What you will do -
Produce a verbatim copy of the following records, leaving out all pictures.

########

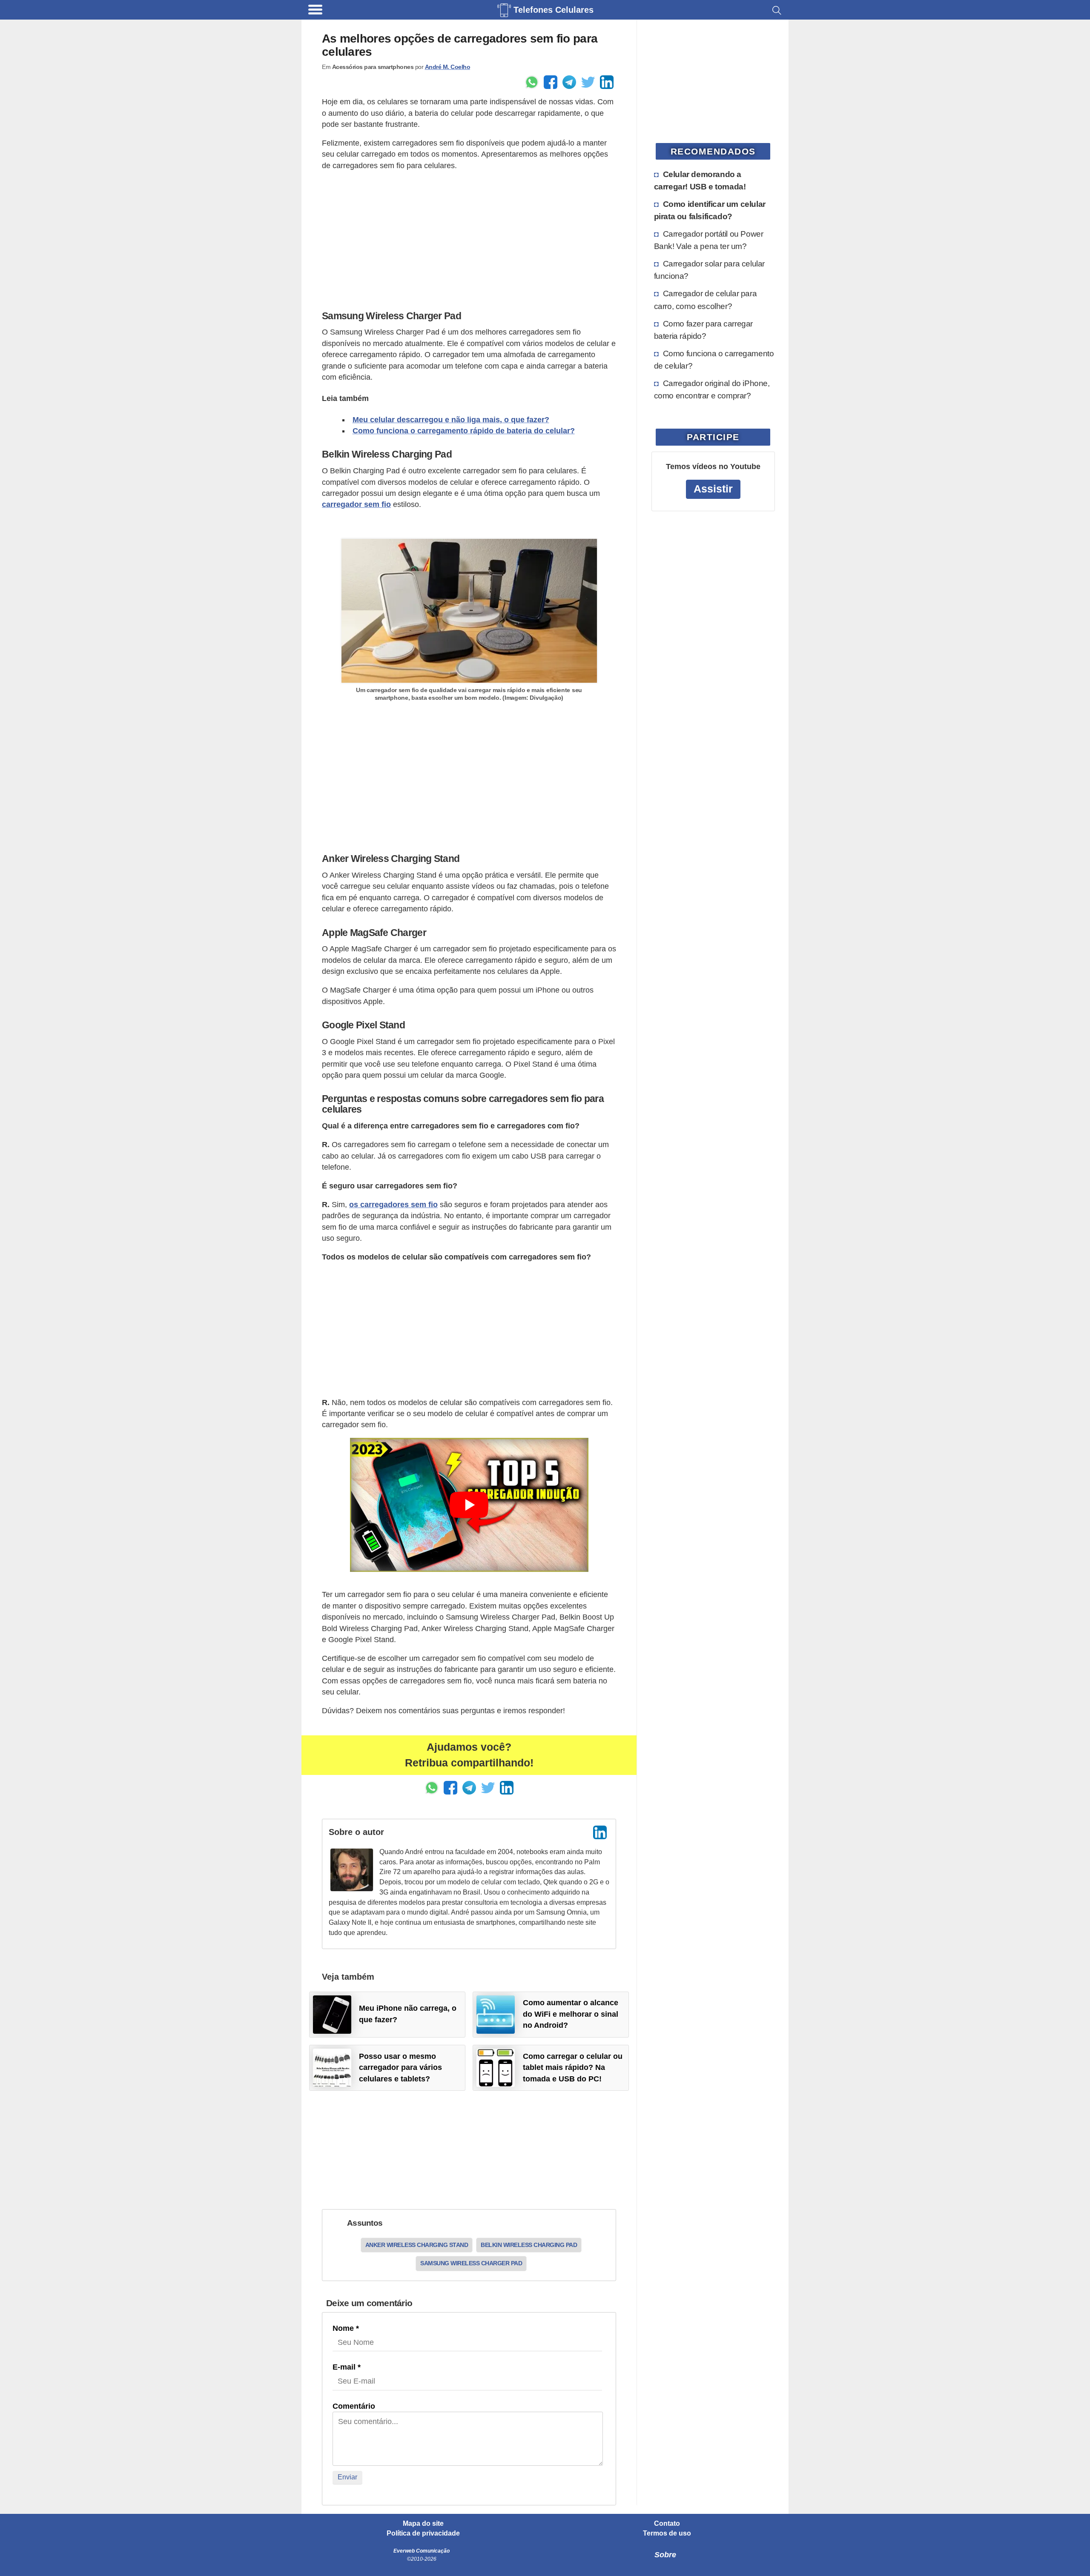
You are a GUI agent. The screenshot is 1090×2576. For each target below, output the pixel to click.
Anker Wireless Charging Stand (416, 2244)
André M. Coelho (447, 66)
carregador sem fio (356, 504)
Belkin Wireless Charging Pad (529, 2244)
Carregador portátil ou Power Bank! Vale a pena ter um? (708, 240)
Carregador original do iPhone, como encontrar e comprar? (712, 389)
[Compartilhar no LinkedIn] (607, 82)
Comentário (354, 2406)
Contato (667, 2523)
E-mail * (347, 2367)
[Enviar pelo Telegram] (569, 82)
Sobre (665, 2554)
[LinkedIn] (600, 1832)
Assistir (713, 489)
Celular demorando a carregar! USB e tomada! (700, 180)
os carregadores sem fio (393, 1204)
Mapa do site (423, 2523)
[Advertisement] (469, 238)
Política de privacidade (423, 2533)
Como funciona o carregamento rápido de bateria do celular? (464, 430)
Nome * (346, 2328)
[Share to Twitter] (588, 82)
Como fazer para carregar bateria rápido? (703, 330)
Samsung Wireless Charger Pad (471, 2263)
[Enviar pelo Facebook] (550, 82)
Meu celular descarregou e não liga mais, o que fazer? (451, 419)
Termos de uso (667, 2533)
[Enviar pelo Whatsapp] (532, 82)
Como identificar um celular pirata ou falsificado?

########

Response area -
You are a GUI agent. The screenshot is 1090×2576. For each target below, output the pixel to click.
Anker Wireless Charging Stand (416, 2244)
André M. Coelho (447, 66)
carregador sem fio (356, 504)
Belkin Wireless Charging Pad (529, 2244)
Carregador portátil ou Power Bank! Vale a pena ter um? (708, 240)
Carregador original do iPhone, como encontrar e comprar? (712, 389)
[Compartilhar no LinkedIn] (607, 82)
Comentário (354, 2406)
Contato (667, 2523)
E-mail * (347, 2367)
[Enviar pelo Telegram] (569, 82)
Sobre (665, 2554)
[LinkedIn] (600, 1832)
Assistir (713, 489)
Celular demorando a carregar! USB e tomada! (700, 180)
os carregadores sem fio (393, 1204)
Mapa do site (423, 2523)
[Advertisement] (469, 238)
Política de privacidade (423, 2533)
Como funciona o carregamento rápido de bateria do celular? (464, 430)
Nome * (346, 2328)
[Share to Twitter] (588, 82)
Como fazer para carregar bateria rápido? (703, 330)
Samsung Wireless Charger Pad (471, 2263)
[Enviar pelo Facebook] (550, 82)
Meu celular descarregou e não liga mais, o que fazer? (451, 419)
Termos de uso (667, 2533)
[Enviar pelo Whatsapp] (532, 82)
Como identificar um celular pirata ou falsificado?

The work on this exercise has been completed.